アーリントン墓地は周知のとおりアメリカで最も有名な戦没者の墓地であり、巨大な慰霊施設でもある。アメリカの愛国主義・保守主義を象徴する聖地でもあり、語弊を恐れずに言えば、いわばアメリカの靖国神社だ。


広大な敷地には27万人が葬られていて、今でも毎日多くの葬儀が営まれている。
至る所に静寂と死者への敬意を求める警告文があり、非常に右寄りの、愛国的なアメリカの姿を垣間見ることが出来る。

埋葬される資格があるのは一定期間以上軍歴がある者で、埋葬は故人または遺族の希望により決められる。
元々は南北戦争による大量の戦没者の埋葬地として作られた墓地だが、その後1963年に暗殺されたケネディ大統領が埋葬されたことにより一躍脚光を浴び、埋葬希望者が急増したという。それでも家族の墓ではなくここでの埋葬を希望するのは、有資格者の10%程度らしい。

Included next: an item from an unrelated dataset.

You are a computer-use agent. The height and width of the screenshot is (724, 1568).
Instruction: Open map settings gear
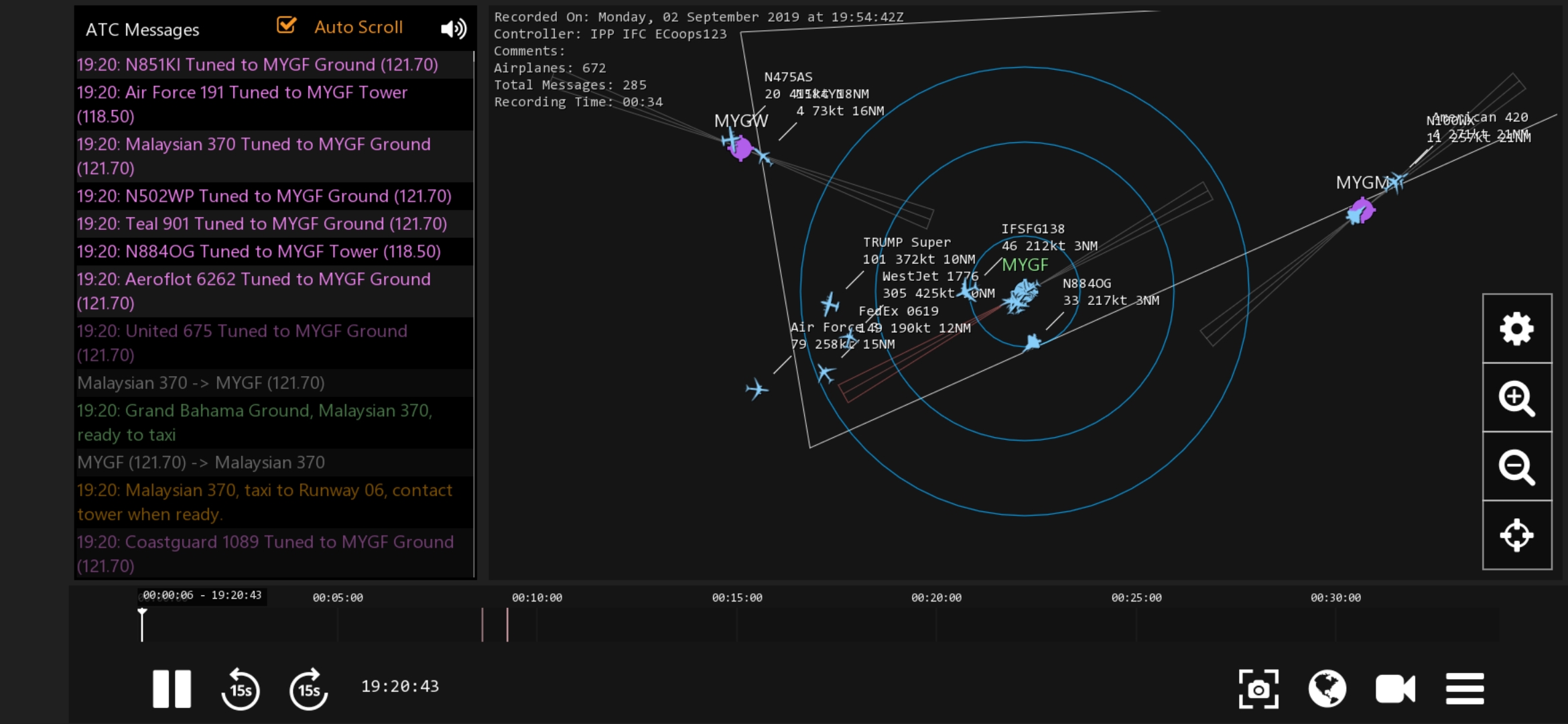[1516, 329]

宗教施設である靖国神社では常に政教分離が問題となるが、アーリントンでは宗教的中立性を保つことでこの問題を回避している。埋葬と葬儀の方式は故人が選択することができ、実際にキリスト教以外に仏教、イスラム教更には新興宗教まで様々な宗教の墓標がある。宗教的行為に国費が出損されることになるが、玉串料と違って中立性があるという整理になるのだろう。



起伏のある園内はとにかく広大で、見渡す限り、夥しい数の白い墓標が続いている。
軍、白い墓標、慰霊と言うと、日露戦争の「得利寺付近の戦死者の弔祭」という写真を思い出すが、国家による無名兵士の追悼行為はどこの国でも似た雰囲気を作り出すのかもしれない。

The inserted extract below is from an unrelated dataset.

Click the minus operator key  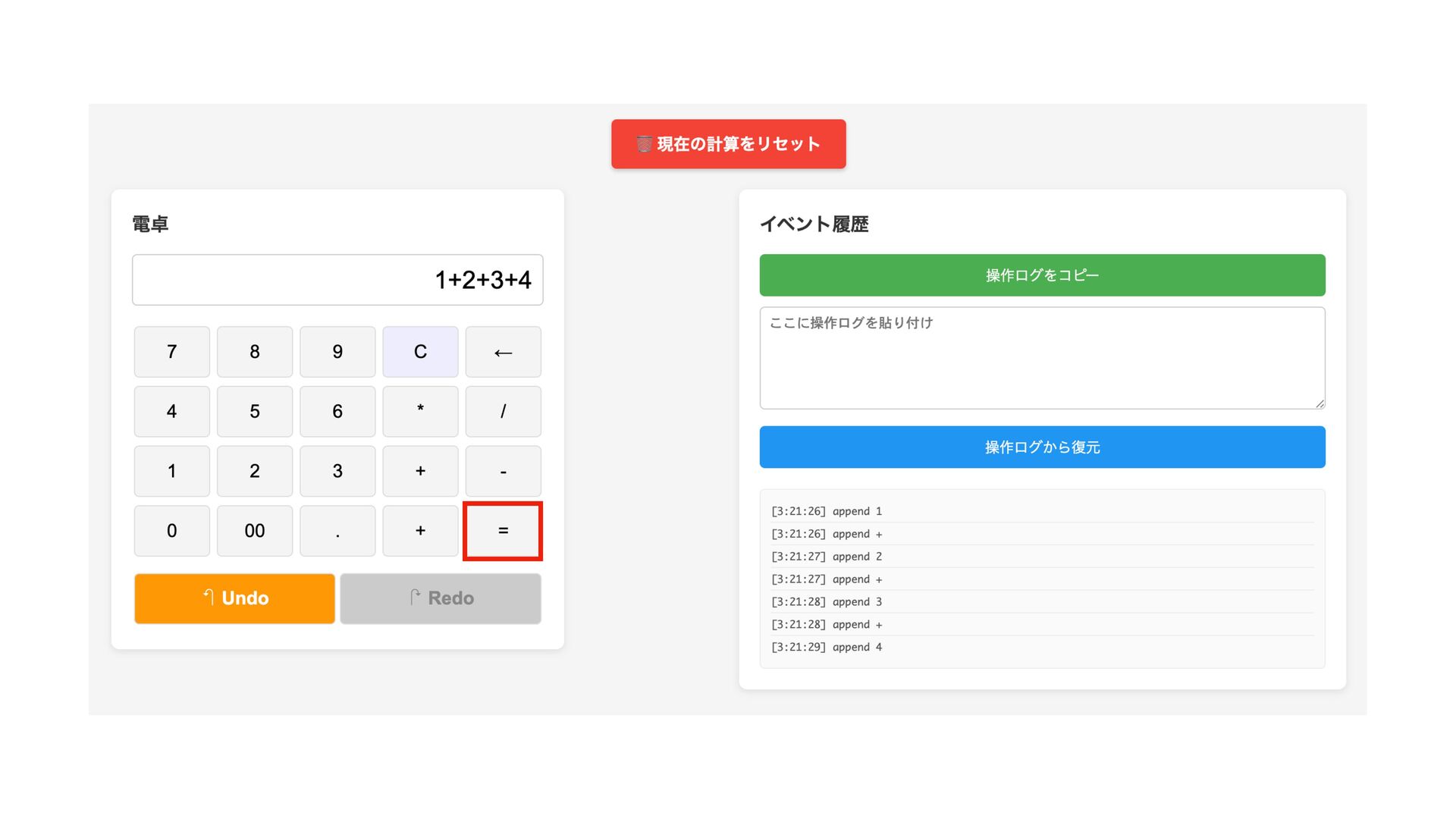coord(503,471)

スペースシャトル・チャレンジャーとコロンビアで犠牲になった宇宙飛行士たちの慰霊碑もあった。
考えてみると、スペースシャトルは試験機を除いた5機のうち2機が失われるという(無傷だったのはアトランティス、ディスカバリー、エンタープライズ)、恐るべき損耗率だ。特にチャレンジャーは、幼い頃にTVで見たあの爆発シーンは今でも鮮明に思い出せる程衝撃だった。




地下鉄で国会議事堂(Capitol)に移動。切符の買い方の分かりにくさが半端ない。
議事堂の内部は予約が必要なので外から見るだけ。近くに数本8分咲きの桜があったので、議事堂とセットで撮影。




その後、帰りのバスまでNational Gallery of Artで過ごす。
メトロポリタンやMOMAほどではないが、割と見応えのあるコレクションだった。

DCは街は見所ゼロで、ナショナル・モールやキャピトル・ヒルも予想どおりだったが、アーリントン墓地は強烈に印象に残った。決して右ではないが(むしろ左寄りだと自認しているが)、あの偏執的にどこまでも続く墓標と、その背後にある巨大な死の気配は見る者を圧倒する・・・と思ったら同行者は別に何とも思わなかったようなので、やはり人それぞれなのだろう。

バスは夜遅くペンステに到着。
すっかり疲れた週末旅行だった。